After 30 tough kilometres, we arrived at our accommodation for the night.

The next day saw us riding 36 kilometres over the flat Karoo veld. We picked up some speed over the gravel roads.

Herclé breeds and trains up Boerperde, a breed well-suited to this terrain.

After a misty day’s ride we were eager to warm up next to the fire – humans and horses alike.

Day Six! Because of weather concerns, we took the much shorter route on this day. The road wound through aloe-filled valleys.

…And led us to one of our prettiest camps, nestled between mountains with a nearby river to swim in.

A short day’s ride meant we had more time to relax in the afternoon.

Day Seven – the hardest and most beautiful day. We were in the saddle by 6am and only got off around 5pm that afternoon. 47 kilometres today.

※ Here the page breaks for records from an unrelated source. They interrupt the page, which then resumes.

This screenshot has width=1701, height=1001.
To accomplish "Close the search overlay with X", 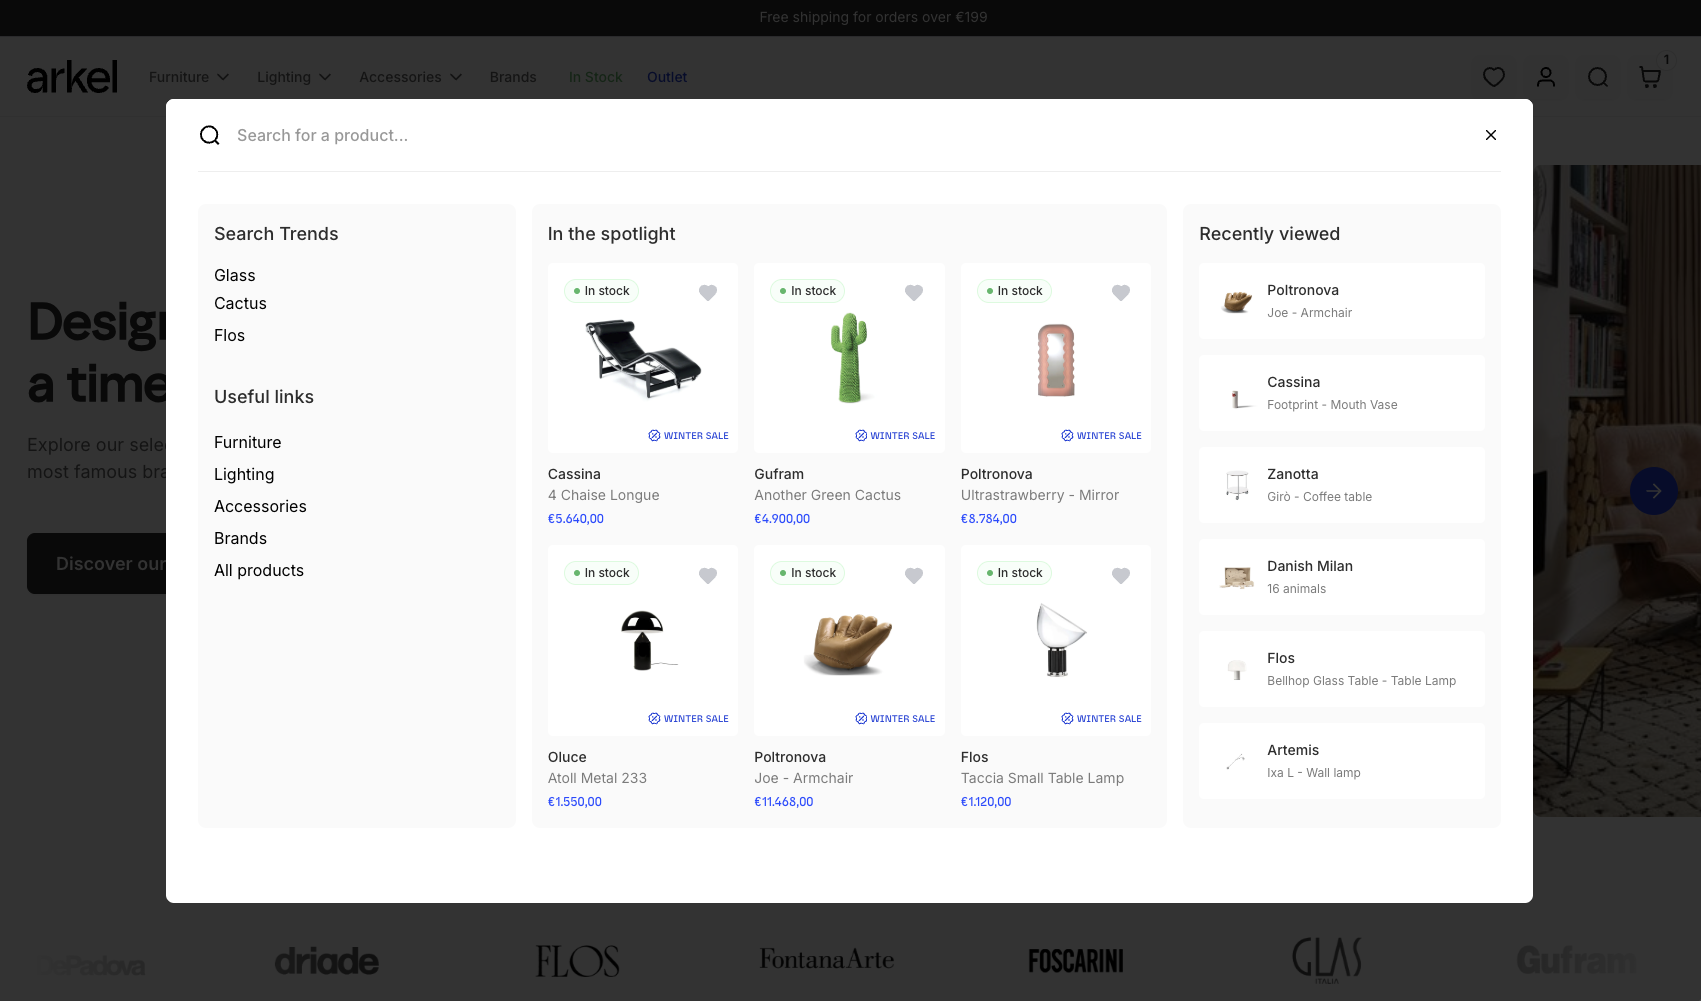I will click(x=1490, y=135).
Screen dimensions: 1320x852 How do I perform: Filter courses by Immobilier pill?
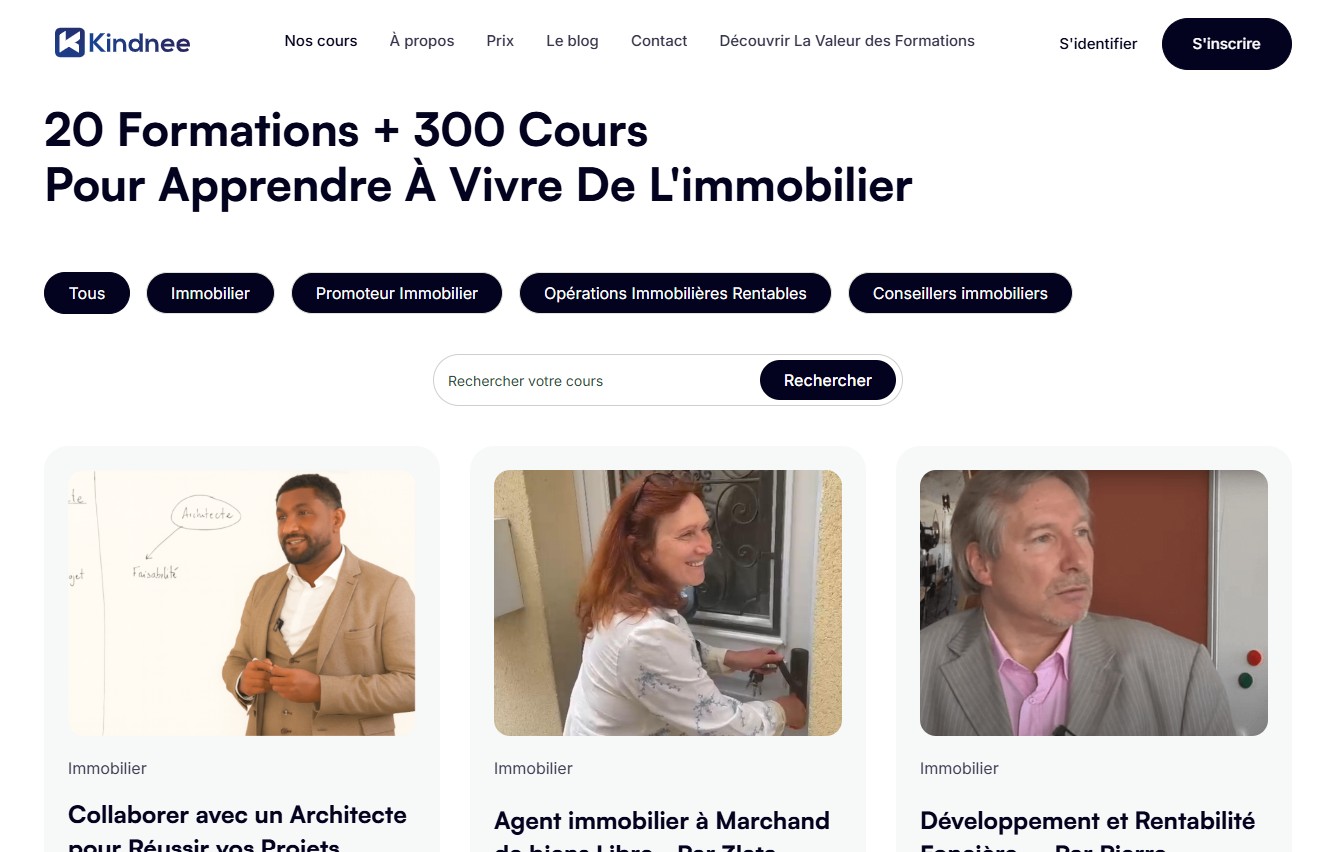(x=210, y=293)
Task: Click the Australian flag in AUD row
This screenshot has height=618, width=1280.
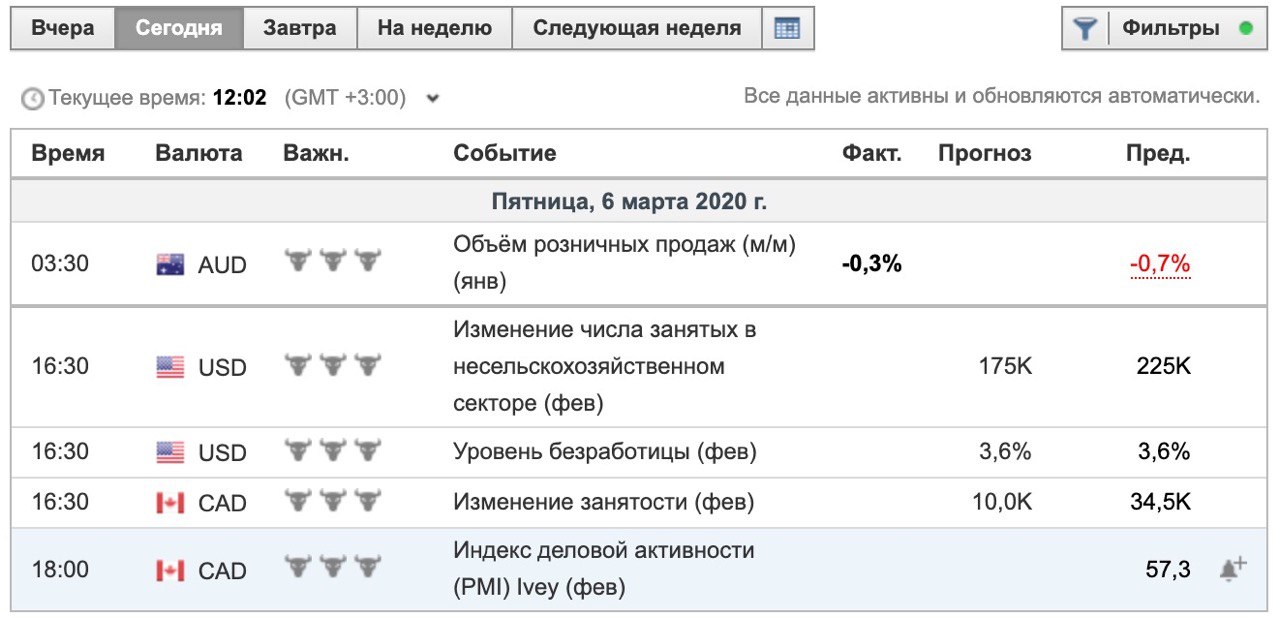Action: [170, 265]
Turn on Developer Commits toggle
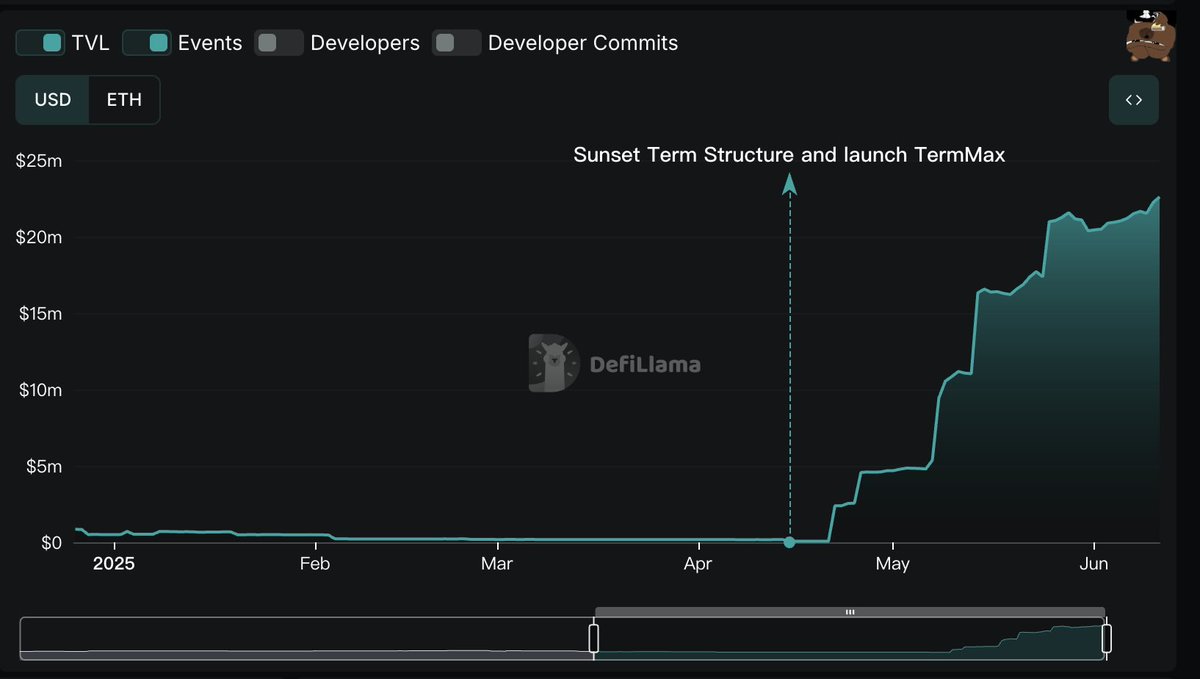Screen dimensions: 1200x679 456,43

But so worth it. Today took us into the Osseberg, a little-explored landscape accessible only via horseback, hiking or mountain biking.

Our large group looked very small against these gigantic mountains.

Aster carefully picking her way along the remnants of an old road that lies beneath these grasses.

We criss-crossed the Groot Rivier, wading through the waters as we went deeper into the canyon. A fittingly dramatic end to an incredible ride.